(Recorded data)
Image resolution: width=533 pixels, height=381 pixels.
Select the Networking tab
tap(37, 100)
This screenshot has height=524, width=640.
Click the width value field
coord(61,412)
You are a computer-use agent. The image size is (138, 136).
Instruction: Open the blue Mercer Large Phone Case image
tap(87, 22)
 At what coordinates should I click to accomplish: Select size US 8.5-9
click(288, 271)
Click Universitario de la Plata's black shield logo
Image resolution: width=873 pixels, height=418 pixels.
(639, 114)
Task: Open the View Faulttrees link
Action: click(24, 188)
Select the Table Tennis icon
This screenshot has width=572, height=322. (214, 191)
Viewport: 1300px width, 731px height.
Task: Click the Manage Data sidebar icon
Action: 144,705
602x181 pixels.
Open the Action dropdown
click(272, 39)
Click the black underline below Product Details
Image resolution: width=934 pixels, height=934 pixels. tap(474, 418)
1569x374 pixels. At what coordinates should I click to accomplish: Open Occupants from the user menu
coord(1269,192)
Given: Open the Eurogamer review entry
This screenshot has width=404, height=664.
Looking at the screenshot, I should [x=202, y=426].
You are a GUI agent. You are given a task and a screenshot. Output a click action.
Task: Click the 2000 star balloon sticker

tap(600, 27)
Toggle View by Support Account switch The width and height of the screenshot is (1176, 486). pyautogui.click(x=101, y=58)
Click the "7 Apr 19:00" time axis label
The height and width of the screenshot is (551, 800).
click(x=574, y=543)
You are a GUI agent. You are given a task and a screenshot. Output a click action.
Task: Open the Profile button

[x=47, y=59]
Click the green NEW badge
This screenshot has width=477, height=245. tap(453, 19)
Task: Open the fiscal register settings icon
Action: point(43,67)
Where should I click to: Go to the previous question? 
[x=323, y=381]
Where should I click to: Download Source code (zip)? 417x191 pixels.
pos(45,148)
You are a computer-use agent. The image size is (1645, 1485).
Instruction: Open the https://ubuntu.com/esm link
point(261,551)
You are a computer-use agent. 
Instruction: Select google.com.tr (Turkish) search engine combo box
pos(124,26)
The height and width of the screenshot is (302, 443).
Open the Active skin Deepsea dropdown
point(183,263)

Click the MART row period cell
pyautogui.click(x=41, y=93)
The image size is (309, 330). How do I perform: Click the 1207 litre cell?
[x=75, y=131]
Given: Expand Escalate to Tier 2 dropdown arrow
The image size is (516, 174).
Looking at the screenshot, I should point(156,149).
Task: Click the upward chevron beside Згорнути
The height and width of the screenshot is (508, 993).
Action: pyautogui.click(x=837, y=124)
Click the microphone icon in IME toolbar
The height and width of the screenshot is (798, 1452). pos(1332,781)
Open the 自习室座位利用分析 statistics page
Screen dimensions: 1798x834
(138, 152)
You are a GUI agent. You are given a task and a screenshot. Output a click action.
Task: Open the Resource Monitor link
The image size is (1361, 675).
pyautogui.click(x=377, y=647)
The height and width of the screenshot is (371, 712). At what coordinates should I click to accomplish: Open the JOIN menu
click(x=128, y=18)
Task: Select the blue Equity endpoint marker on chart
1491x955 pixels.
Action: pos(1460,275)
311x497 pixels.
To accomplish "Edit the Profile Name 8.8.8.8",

WRITTEN REQUEST: Recast every line of the rows above as a JSON list of strings, with one string per line and blank lines left out.

PROBLEM SOLUTION:
[
  "Image resolution: width=533 pixels, height=381 pixels.",
  "Select the Networking tab",
  "tap(37, 100)",
  "This screenshot has height=524, width=640.",
  "Click the width value field",
  "coord(61,412)",
  "You are a computer-use agent. The image size is (138, 136).",
  "Instruction: Open the blue Mercer Large Phone Case image",
  "tap(87, 22)",
  " At what coordinates should I click to accomplish: Select size US 8.5-9",
  "click(288, 271)",
  "Click Universitario de la Plata's black shield logo",
  "Image resolution: width=873 pixels, height=418 pixels.",
  "(639, 114)",
  "Task: Open the View Faulttrees link",
  "Action: click(24, 188)",
  "Select the Table Tennis icon",
  "This screenshot has width=572, height=322. (214, 191)",
  "Viewport: 1300px width, 731px height.",
  "Task: Click the Manage Data sidebar icon",
  "Action: 144,705",
  "602x181 pixels.",
  "Open the Action dropdown",
  "click(272, 39)",
  "Click the black underline below Product Details",
  "Image resolution: width=934 pixels, height=934 pixels. tap(474, 418)",
  "1569x374 pixels. At what coordinates should I click to accomplish: Open Occupants from the user menu",
  "coord(1269,192)",
  "Given: Open the Eurogamer review entry",
  "This screenshot has width=404, height=664.",
  "Looking at the screenshot, I should [x=202, y=426].",
  "You are a GUI agent. You are given a task and a screenshot. Output a click action.",
  "Task: Click the 2000 star balloon sticker",
  "tap(600, 27)",
  "Toggle View by Support Account switch The width and height of the screenshot is (1176, 486). pyautogui.click(x=101, y=58)",
  "Click the \"7 Apr 19:00\" time axis label",
  "The height and width of the screenshot is (551, 800).",
  "click(x=574, y=543)",
  "You are a GUI agent. You are given a task and a screenshot. Output a click action.",
  "Task: Open the Profile button",
  "[x=47, y=59]",
  "Click the green NEW badge",
  "This screenshot has width=477, height=245. tap(453, 19)",
  "Task: Open the fiscal register settings icon",
  "Action: point(43,67)",
  "Where should I click to: Go to the previous question? ",
  "[x=323, y=381]",
  "Where should I click to: Download Source code (zip)? 417x191 pixels.",
  "pos(45,148)",
  "You are a computer-use agent. The image size is (1645, 1485).",
  "Instruction: Open the https://ubuntu.com/esm link",
  "point(261,551)",
  "You are a computer-use agent. ",
  "Instruction: Select google.com.tr (Turkish) search engine combo box",
  "pos(124,26)",
  "The height and width of the screenshot is (302, 443).",
  "Open the Active skin Deepsea dropdown",
  "point(183,263)",
  "Click the MART row period cell",
  "pyautogui.click(x=41, y=93)",
  "The image size is (309, 330). How do I perform: Click the 1207 litre cell?",
  "[x=75, y=131]",
  "Given: Expand Escalate to Tier 2 dropdown arrow",
  "The image size is (516, 174).",
  "Looking at the screenshot, I should point(156,149).",
  "Task: Click the upward chevron beside Згорнути",
  "The height and width of the screenshot is (508, 993).",
  "Action: pyautogui.click(x=837, y=124)",
  "Click the microphone icon in IME toolbar",
  "The height and width of the screenshot is (798, 1452). pos(1332,781)",
  "Open the 自习室座位利用分析 statistics page",
  "Screen dimensions: 1798x834",
  "(138, 152)",
  "You are a GUI agent. You are given a task and a screenshot. Output a click action.",
  "Task: Open the Resource Monitor link",
  "The image size is (1361, 675).",
  "pyautogui.click(x=377, y=647)",
  "The height and width of the screenshot is (371, 712). At what coordinates should I click to accomplish: Open the JOIN menu",
  "click(x=128, y=18)",
  "Task: Select the blue Equity endpoint marker on chart",
  "1491x955 pixels.",
  "Action: pos(1460,275)",
  "311x497 pixels.",
  "To accomplish \"Edit the Profile Name 8.8.8.8\","
]